___ Listing ___
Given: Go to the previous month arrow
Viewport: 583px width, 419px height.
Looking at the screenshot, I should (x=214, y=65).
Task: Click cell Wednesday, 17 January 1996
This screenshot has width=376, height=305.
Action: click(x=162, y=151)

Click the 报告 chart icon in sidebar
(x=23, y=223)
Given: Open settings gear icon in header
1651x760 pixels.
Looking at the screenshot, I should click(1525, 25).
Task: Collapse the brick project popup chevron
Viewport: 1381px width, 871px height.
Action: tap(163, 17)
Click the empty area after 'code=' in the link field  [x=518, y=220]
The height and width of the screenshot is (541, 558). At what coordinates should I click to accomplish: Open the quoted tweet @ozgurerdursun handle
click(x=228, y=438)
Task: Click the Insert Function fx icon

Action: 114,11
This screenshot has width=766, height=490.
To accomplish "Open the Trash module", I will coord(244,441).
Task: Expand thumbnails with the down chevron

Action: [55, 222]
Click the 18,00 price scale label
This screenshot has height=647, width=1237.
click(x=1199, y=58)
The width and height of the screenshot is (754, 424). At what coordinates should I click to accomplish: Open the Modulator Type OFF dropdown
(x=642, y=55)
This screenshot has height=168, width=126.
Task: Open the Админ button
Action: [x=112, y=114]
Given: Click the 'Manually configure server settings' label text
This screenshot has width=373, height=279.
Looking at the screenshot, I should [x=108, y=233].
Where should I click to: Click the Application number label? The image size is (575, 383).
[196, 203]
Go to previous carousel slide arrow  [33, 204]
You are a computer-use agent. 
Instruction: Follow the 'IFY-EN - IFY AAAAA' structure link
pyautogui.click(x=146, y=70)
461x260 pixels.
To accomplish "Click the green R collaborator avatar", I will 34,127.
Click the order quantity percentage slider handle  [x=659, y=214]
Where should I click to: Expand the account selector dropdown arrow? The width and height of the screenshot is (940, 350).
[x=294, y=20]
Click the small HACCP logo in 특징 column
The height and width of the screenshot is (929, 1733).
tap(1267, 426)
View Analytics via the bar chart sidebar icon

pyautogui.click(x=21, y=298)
___
Problem statement
Please write out the lines above exactly as they appear.

Answer to the task
Given: Go to the previous month arrow
Viewport: 583px width, 419px height.
Looking at the screenshot, I should (x=214, y=65).
Task: Click cell Wednesday, 17 January 1996
This screenshot has width=376, height=305.
Action: click(x=162, y=151)

Click the 报告 chart icon in sidebar
(x=23, y=223)
Given: Open settings gear icon in header
1651x760 pixels.
Looking at the screenshot, I should click(1525, 25).
Task: Collapse the brick project popup chevron
Viewport: 1381px width, 871px height.
Action: tap(163, 17)
Click the empty area after 'code=' in the link field  [x=518, y=220]
The height and width of the screenshot is (541, 558). At what coordinates should I click to accomplish: Open the quoted tweet @ozgurerdursun handle
click(x=228, y=438)
Task: Click the Insert Function fx icon

Action: 114,11
This screenshot has width=766, height=490.
To accomplish "Open the Trash module", I will coord(244,441).
Task: Expand thumbnails with the down chevron

Action: [55, 222]
Click the 18,00 price scale label
This screenshot has height=647, width=1237.
click(x=1199, y=58)
The width and height of the screenshot is (754, 424). At what coordinates should I click to accomplish: Open the Modulator Type OFF dropdown
(x=642, y=55)
This screenshot has height=168, width=126.
Task: Open the Админ button
Action: [x=112, y=114]
Given: Click the 'Manually configure server settings' label text
This screenshot has width=373, height=279.
Looking at the screenshot, I should [x=108, y=233].
Where should I click to: Click the Application number label? The image size is (575, 383).
[196, 203]
Go to previous carousel slide arrow  [33, 204]
You are a computer-use agent. 
Instruction: Follow the 'IFY-EN - IFY AAAAA' structure link
pyautogui.click(x=146, y=70)
461x260 pixels.
To accomplish "Click the green R collaborator avatar", I will 34,127.
Click the order quantity percentage slider handle  [x=659, y=214]
Where should I click to: Expand the account selector dropdown arrow? The width and height of the screenshot is (940, 350).
[x=294, y=20]
Click the small HACCP logo in 특징 column
The height and width of the screenshot is (929, 1733).
tap(1267, 426)
View Analytics via the bar chart sidebar icon

pyautogui.click(x=21, y=298)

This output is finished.